The role of polyphenols in human nutrition is discussed on the basis of their redox chemistry, which accounts for the observed antioxidant effect and in turn for their protective effect against atherosclerosis. Epidemiologic data, together with experimental pathology and cell biology, support the recommendation that optimal nutrition should contain polyphenols in amounts that may be better described as a "Recommended Optimal Intake" (ROI) than as a "Recommended Dietary Allowance" (RDA). Because a valid procedure to identify polyphenols in plasma is not available, analysis of plasma antioxidant capacity is instead suggested as a suitable index to define the optimal nutritional intake.

Kinetic analysis of antioxidant capacity of wine.

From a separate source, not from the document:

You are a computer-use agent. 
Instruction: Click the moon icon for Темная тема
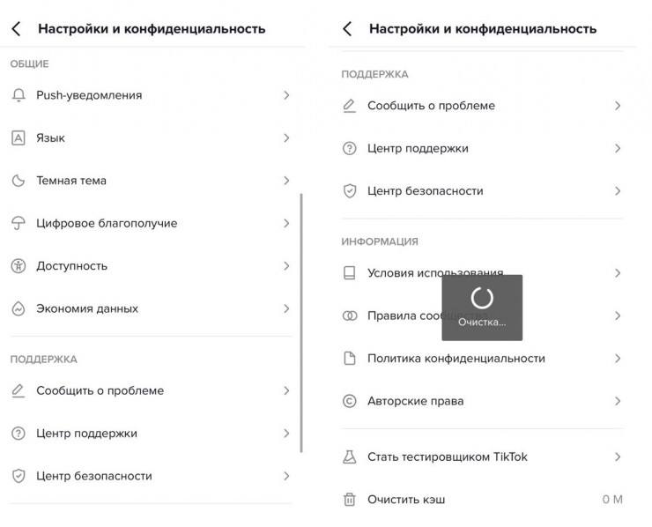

A competition kinetics procedure for measuring total antioxidant capacity in wine is described. This procedure is based on the "crocin bleaching test" [28] as modified for analyzing the antioxidant capacity of complex mixtures [24]. The antioxidant capacity of white wines ranged from 0.08 to 1.2 mM equivalents of the reference antioxidant (Trolox C), while for red wines values ranging from 6.4 to 41.9 mM have been obtained. Although a correlation exists between antioxidant capacity and total phenol content of wines, due to the variable reactivity of different phenol groups, the analysis of the phenol content provides only a crude indication of the actual antioxidant capacity. The analysis of antioxidant capacity on different polyphenol classes, separated by solid phase extraction, indicated that anthocyanins are the major antioxidants of young red wines, and tannins of old red wines and white wines. Several vintages of the same grape have been analyzed and the expected decrease of antioxidant capacity upon ageing was not observed, although spectrophotometric analysis clearly demonstrated the shift from anthocyanin monomers to polymers. Artificial ageing by stirring under air produced a rapid decrease (30 min) of antioxidant capacity followed by an increase (up to two weeks), but not any significant modification of the spectrophotometric chemical age factor. Since neither natural nor artificial ageing present a clear-cut relationship with a decrease of antioxidant capacity, we could conclude that the a priori assumption that an old wine contains less antioxidant capacity, although popular, is not fully correct.

Analysis of plasma antioxidant capacity by competition kinetics.

A competition kinetics procedure for measuring plasma antioxidant capacity is described. This procedure is based on the "crocin bleaching test" (Bors, W., et al. Biochim. Biophys. Acta 796:312-319; 1984) modified for analyzing the antioxidant capacity of complex mixtures (Tubaro, F., et al. J. Am. Oil Chem. Soc. 73:173-179; 1996). The information produced by this test is similar to that of the popular "total radical trapping antioxidant potential" (TRAP) analysis. However, the adopted kinetic approach is, in principle, more precise, taking into account both the concentration of antioxidants and their rate constant for the reaction with peroxy radical, which is overlooked in TRAP tests, as implied by the theory of the approach and confirmed by dynamic modeling. The kinetic analysis has also the advantage of accounting for the average between antioxidant effect (reduction of peroxy radicals) and possible prooxidant effect (oxidation by the radical of the antioxidant of the target supposed to be protected) if any. Thus, the result of this analysis provides a more precise evaluation of the efficiency of antioxidant defense. The intraassay variation resulted in less than 8% and, in young healthy subjects, the plasma antioxidant capacity, expressed as mM equivalents of a reference antioxidant (Trolox C), gave 1.59 +/- 0.28. The validated procedure has been used to show that plasma antioxidant capacity is deeply influenced by the consumption of wine.